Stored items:
_ _ _

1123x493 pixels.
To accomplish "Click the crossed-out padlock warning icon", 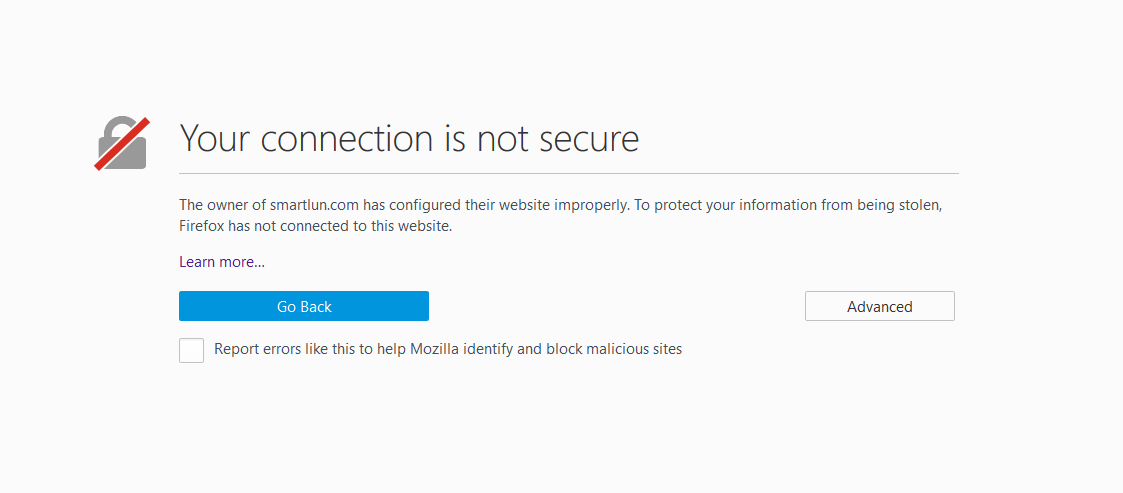I will [122, 143].
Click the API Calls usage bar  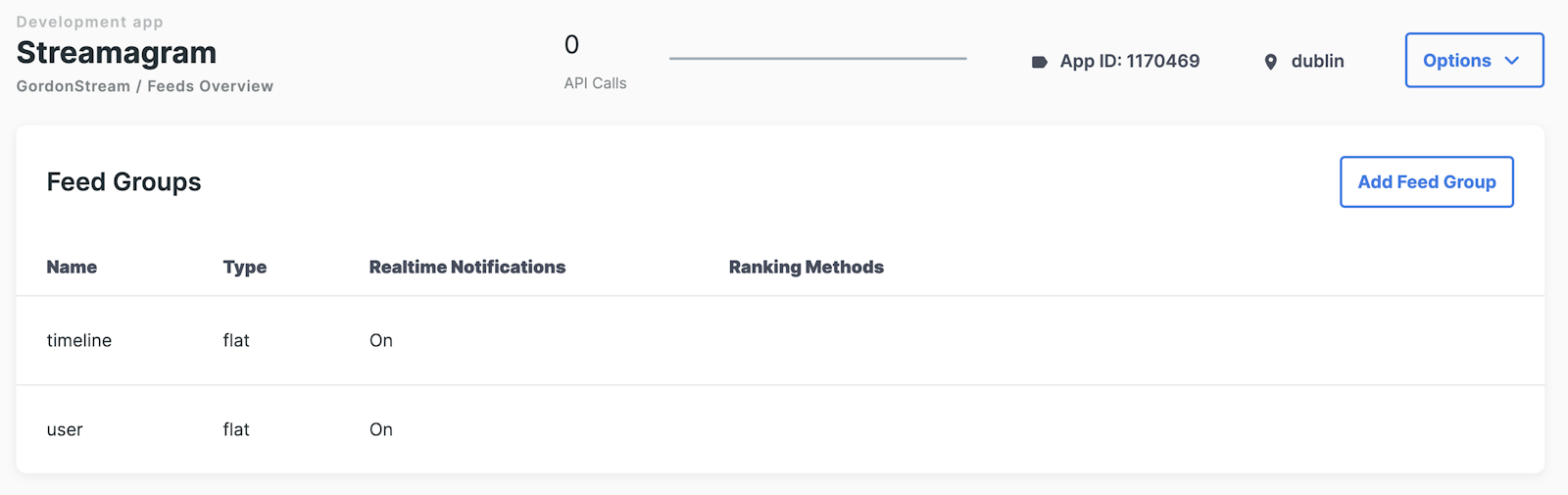tap(817, 59)
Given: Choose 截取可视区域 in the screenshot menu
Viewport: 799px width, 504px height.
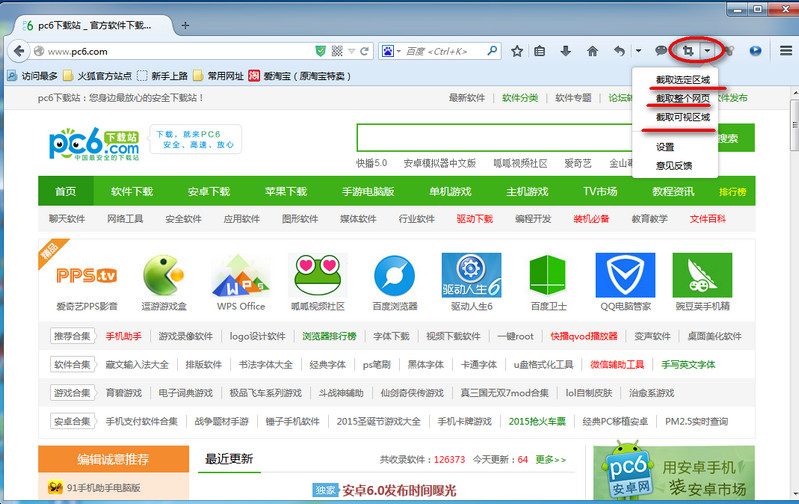Looking at the screenshot, I should [x=683, y=117].
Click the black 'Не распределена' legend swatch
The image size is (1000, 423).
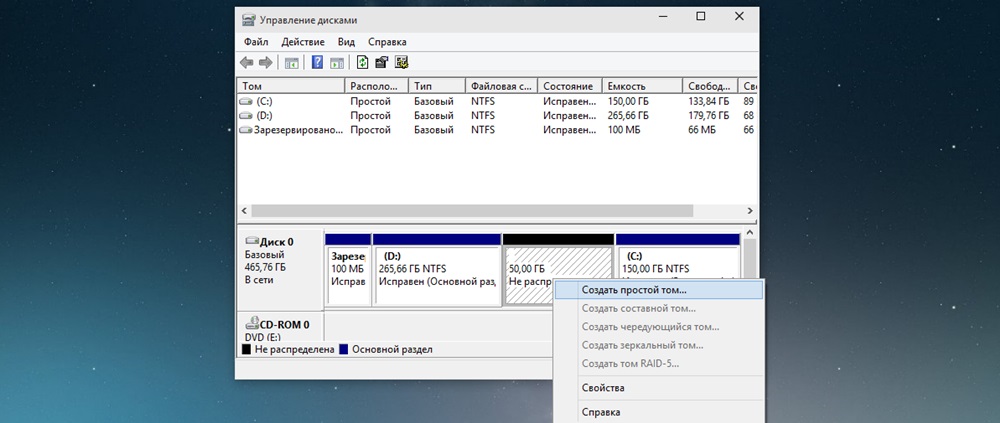tap(247, 350)
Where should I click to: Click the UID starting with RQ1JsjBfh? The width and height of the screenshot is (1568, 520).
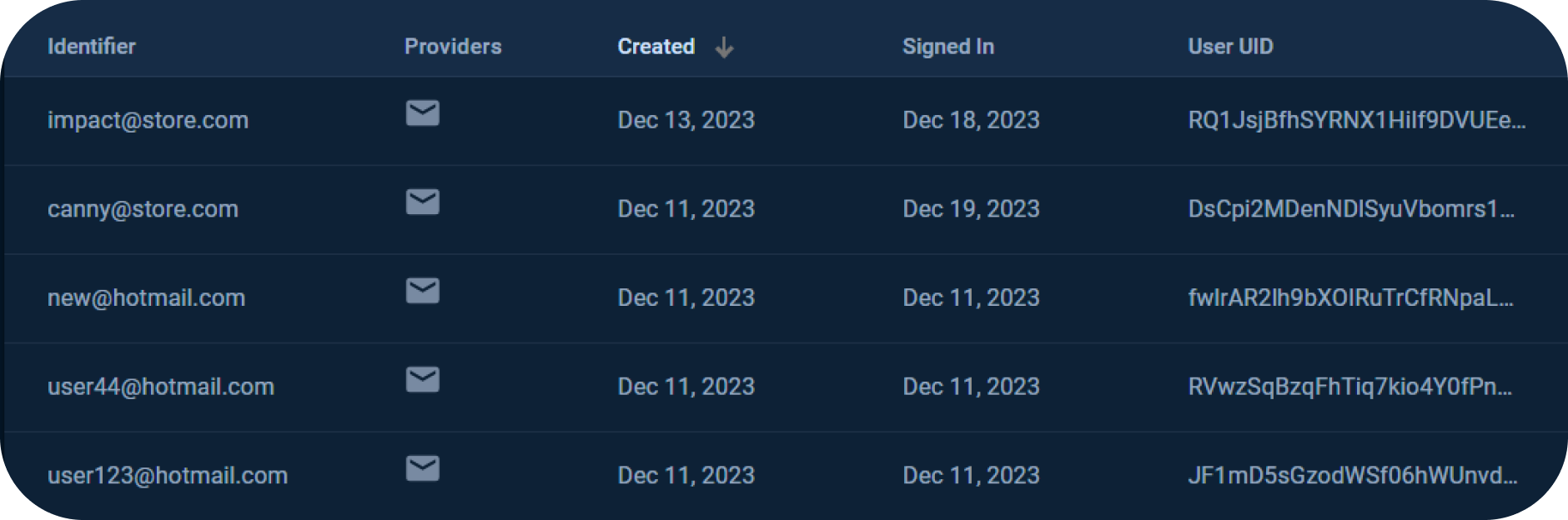pos(1357,120)
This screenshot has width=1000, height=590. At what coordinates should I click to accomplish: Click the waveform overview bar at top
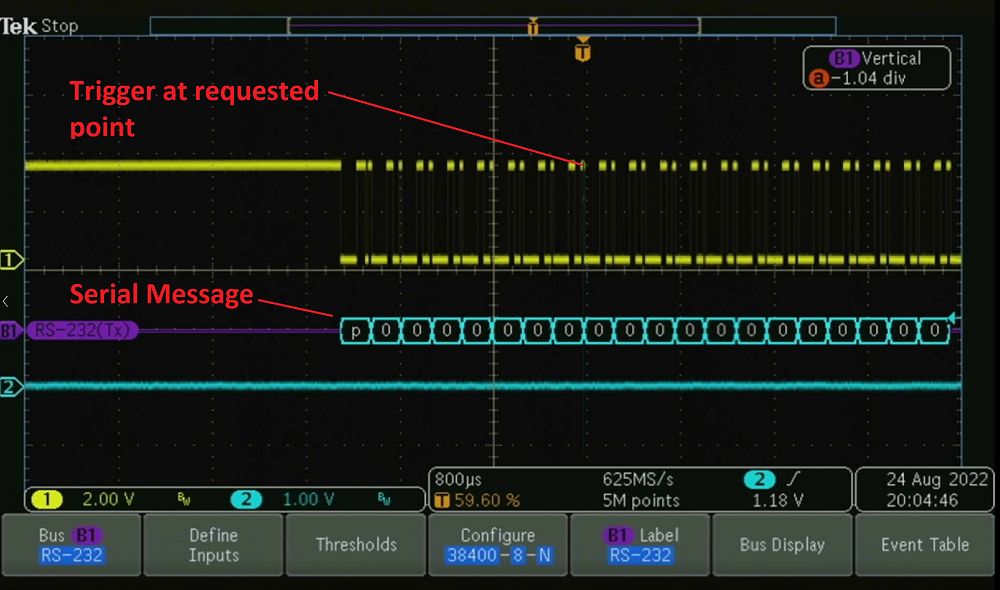pyautogui.click(x=492, y=26)
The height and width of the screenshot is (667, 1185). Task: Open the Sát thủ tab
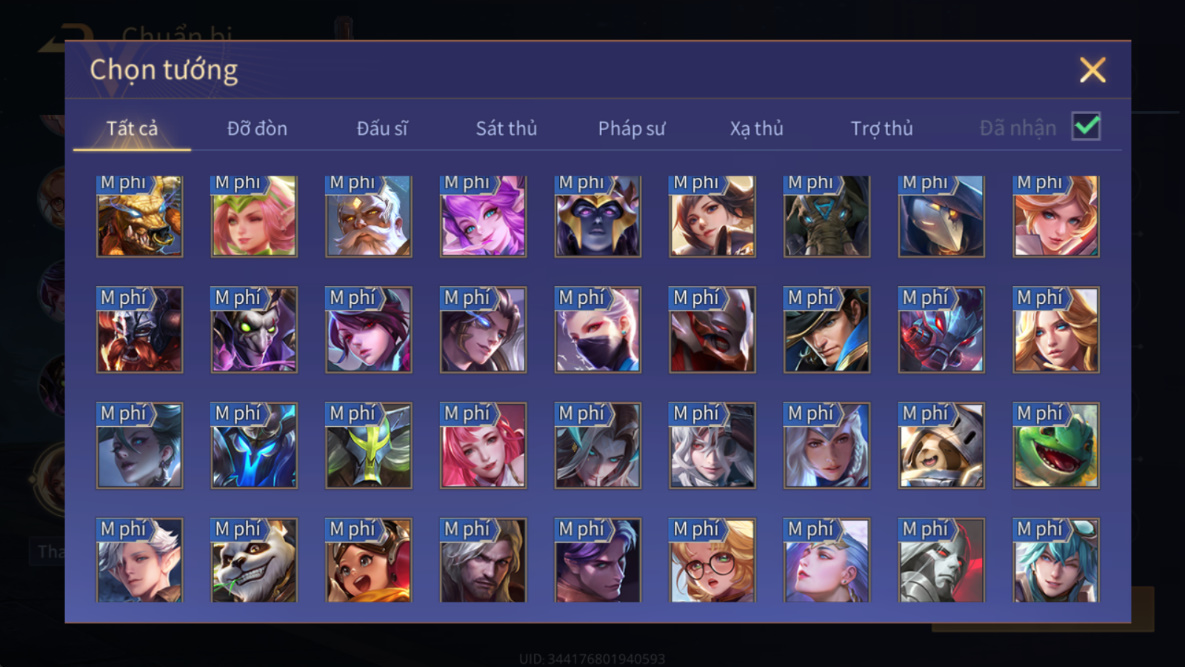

_ _ _

Your assignment:
Exact lines, nothing more: output the one with "Click the black" and every later line through the end of the data, skipping pictures.

Answer to this task:
Click the black 'Не распределена' legend swatch
The image size is (1000, 423).
tap(247, 350)
Where should I click to: Click the UID starting with RQ1JsjBfh? The width and height of the screenshot is (1568, 520).
pos(1357,120)
This screenshot has width=1000, height=590. At what coordinates should I click to accomplish: Click the waveform overview bar at top
pyautogui.click(x=492, y=26)
The height and width of the screenshot is (667, 1185). Task: Open the Sát thủ tab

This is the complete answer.